Europe and China differed in another respect. The Mongol Empire greatly facilitated overland contact between China, the Middle East, and Europe. The opportunity this offered for long-distance trade was seized by the Venetian merchant family, the Polos, among others. Europeans knew of “Cathay” through Marco Polo’s well-known account of his Asian travels in the late thirteenth century. He conveyed the image of an imperial court with far greater wealth and artistic treasure than any European monarch, or even the pope, possessed. Europeans thus had strong economic incentives to reach Cathay.17 Ming dynasty rulers had no comparably detailed knowledge of Europe prior to phase i. Even if they had they would not have learned of a single source of wealth so impressive they would have wanted to dispatch expeditions to acquire it. In Europe wealth was more dispersed, geographically and among sectors and classes, than in China.18 Europe had the will as well as the capacity to reach China. China had the capacity but not the will to reach Europe.
It was much more likely that a European sailing west to reach Cathay would have chanced upon the New World than that a Chinese ship sailing east would have done so. Columbus’s route across the Atlantic was less than half the distance of a voyage from East Asia to Central or South America, using the most favorable wind patterns across the Pacific.

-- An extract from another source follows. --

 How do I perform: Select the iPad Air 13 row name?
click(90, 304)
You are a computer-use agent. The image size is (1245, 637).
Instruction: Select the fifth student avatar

In summary, for both technical and geographical reasons sailors from Eurasia’s western extremity were more likely than those based elsewhere in the Old World to set up the first two-way ties with the New World. As these ties deepened and broadened they enhanced Europe’s wealth and power, strengthening its capacity to take over Old World societies at a later point. Sailors from the Eurasian far west also had more economic incentive to reach the Indian Ocean and China than mariners from those regions had to reach Europe. The unequal distribution of perceived opportunities for wealth helps explain why westerners sought the East and not the reverse.